[GIVEN INFORMATION]
# # # # #

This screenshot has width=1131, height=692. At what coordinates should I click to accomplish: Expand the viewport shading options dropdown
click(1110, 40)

# # # # #

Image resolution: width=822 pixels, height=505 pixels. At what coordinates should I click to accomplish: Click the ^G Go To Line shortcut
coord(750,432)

# # # # #

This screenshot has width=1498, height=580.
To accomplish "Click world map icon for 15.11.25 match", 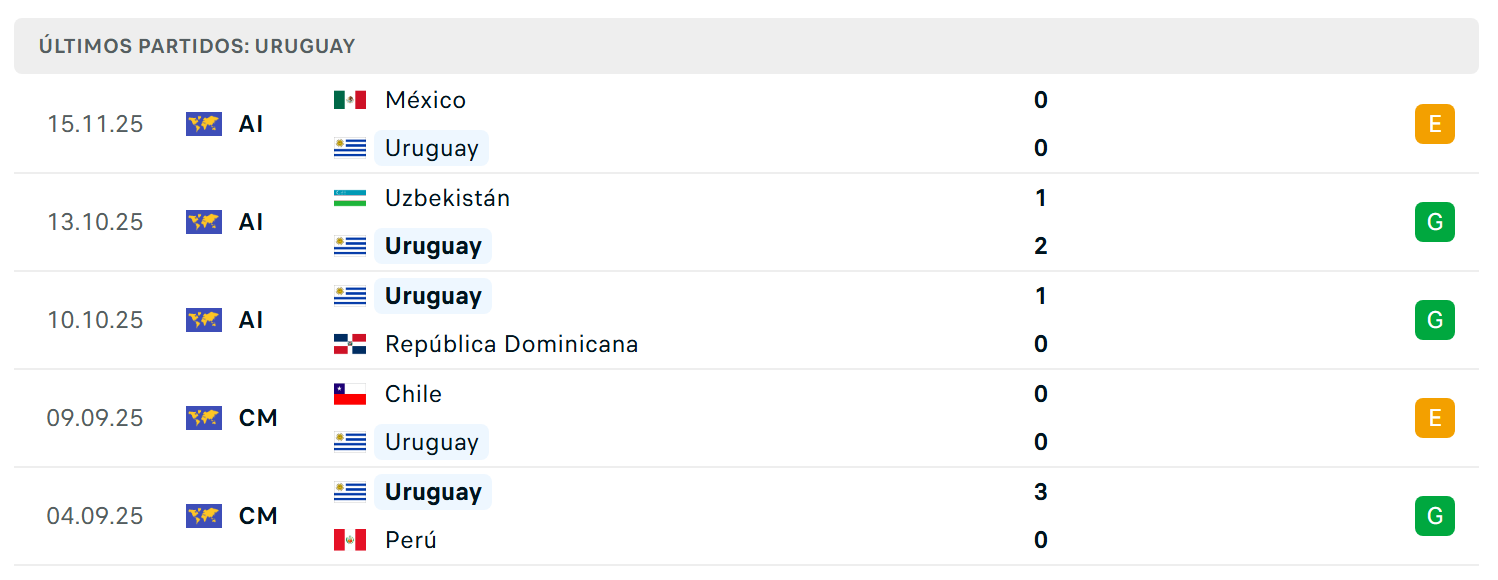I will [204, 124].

# # # # #

[WORK REQUIRED]
Please copy everything from the row containing "Image resolution: width=822" down to the row containing "coord(750,432)", leaving every character as it is.

[SOLUTION]
Image resolution: width=822 pixels, height=505 pixels. At what coordinates should I click to accomplish: Click the ^G Go To Line shortcut
coord(750,432)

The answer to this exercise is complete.